Nothing at first, and then—

One more rising laugh sang out from within the shadow. Then the veil of blackness shredded and an image inside became clear.

This time, Daniel was the first one to come into view.

Even through the Announcer’s screen, it was heaven to see him. His hair was a couple of inches longer than he wore it now. And he was tan—his shoulders and the bridge of his nose were both a deep, golden brown. He wore trim navy swim trunks, snug around his hips, the kind she’d seen in family pictures from the seventies. He made them look so good.

Behind Daniel was the verdant edge of a thick, dense rain forest, lush green but bright with berries and white flowers that Luce had never seen before. He stood at the lip of a short but dramatic cliff, which looked down at a sparkling pool of water. But Daniel kept glancing up, toward the sky.

That laugh again. And then Luce’s own voice, broken apart by giggles. “Hurry up and get down here!”

Luce leaned forward, closer to the window of the Announcer, and saw her former self treading water in a yellow halter-top bikini. Her long hair danced around her, floating on the water’s surface like a deep black halo. Daniel kept an eye on her but was also still
glancing overhead. The muscles on his chest were tensing up. Luce had a bad feeling she already knew why.

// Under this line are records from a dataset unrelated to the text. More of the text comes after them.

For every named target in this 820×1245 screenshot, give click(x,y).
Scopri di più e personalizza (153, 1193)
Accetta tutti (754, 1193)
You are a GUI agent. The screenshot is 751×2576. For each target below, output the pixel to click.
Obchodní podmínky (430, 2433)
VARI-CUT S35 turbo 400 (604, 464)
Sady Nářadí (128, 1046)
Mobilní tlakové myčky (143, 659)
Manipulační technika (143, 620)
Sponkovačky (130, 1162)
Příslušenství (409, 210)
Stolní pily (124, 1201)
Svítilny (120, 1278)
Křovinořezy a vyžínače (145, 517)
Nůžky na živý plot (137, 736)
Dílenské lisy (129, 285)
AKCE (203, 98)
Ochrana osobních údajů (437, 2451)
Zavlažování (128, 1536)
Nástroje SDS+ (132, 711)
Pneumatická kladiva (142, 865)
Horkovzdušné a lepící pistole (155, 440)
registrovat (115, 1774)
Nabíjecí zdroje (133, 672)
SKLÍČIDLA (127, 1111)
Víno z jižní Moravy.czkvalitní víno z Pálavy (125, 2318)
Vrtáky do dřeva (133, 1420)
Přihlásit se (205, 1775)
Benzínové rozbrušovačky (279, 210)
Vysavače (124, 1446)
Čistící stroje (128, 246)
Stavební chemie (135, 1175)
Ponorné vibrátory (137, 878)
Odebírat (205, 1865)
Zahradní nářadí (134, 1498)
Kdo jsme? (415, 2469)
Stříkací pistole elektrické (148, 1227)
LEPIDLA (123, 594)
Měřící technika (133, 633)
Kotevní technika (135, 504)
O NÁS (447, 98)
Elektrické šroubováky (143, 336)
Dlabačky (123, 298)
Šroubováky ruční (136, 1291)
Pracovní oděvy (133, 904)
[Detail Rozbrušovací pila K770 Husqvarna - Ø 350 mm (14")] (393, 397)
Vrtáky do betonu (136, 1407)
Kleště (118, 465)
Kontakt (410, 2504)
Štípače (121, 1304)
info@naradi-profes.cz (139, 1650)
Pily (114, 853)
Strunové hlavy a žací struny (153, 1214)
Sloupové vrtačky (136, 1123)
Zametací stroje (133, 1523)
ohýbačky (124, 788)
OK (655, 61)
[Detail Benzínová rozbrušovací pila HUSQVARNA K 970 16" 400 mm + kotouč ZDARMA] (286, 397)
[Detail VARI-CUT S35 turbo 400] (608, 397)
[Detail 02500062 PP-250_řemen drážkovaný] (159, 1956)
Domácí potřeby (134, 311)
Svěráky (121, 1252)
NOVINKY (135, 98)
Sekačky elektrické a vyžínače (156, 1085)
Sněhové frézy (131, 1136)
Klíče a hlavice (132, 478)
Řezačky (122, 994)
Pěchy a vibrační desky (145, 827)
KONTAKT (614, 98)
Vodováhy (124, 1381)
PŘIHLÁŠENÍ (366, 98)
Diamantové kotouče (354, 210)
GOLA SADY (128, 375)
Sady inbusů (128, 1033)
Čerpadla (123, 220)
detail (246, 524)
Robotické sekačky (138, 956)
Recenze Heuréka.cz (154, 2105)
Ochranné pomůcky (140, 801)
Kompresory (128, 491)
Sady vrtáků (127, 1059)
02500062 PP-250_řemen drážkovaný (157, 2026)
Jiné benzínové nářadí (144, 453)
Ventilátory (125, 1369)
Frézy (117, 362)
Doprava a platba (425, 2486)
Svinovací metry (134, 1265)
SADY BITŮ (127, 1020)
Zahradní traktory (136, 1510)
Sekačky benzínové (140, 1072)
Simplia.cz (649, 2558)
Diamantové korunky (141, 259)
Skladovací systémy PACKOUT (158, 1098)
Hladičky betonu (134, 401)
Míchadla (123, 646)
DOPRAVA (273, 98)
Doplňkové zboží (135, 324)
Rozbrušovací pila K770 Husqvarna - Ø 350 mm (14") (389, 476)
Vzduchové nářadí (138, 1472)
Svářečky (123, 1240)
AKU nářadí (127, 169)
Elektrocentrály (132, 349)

The sky was filling with Announcers, like a flock of enormous black crows, a cloud so thick they blocked the sun. The long-ago Luce in the water noticed nothing, saw nothing. But watching all those Announcers flit and gather in the humid air of that rain forest, in an image
made
by an Announcer, had the Luce in the forest feeling suddenly dizzy.

“You make me wait forever,” long-ago Luce called up to Daniel. “Pretty soon I’m going to freeze.”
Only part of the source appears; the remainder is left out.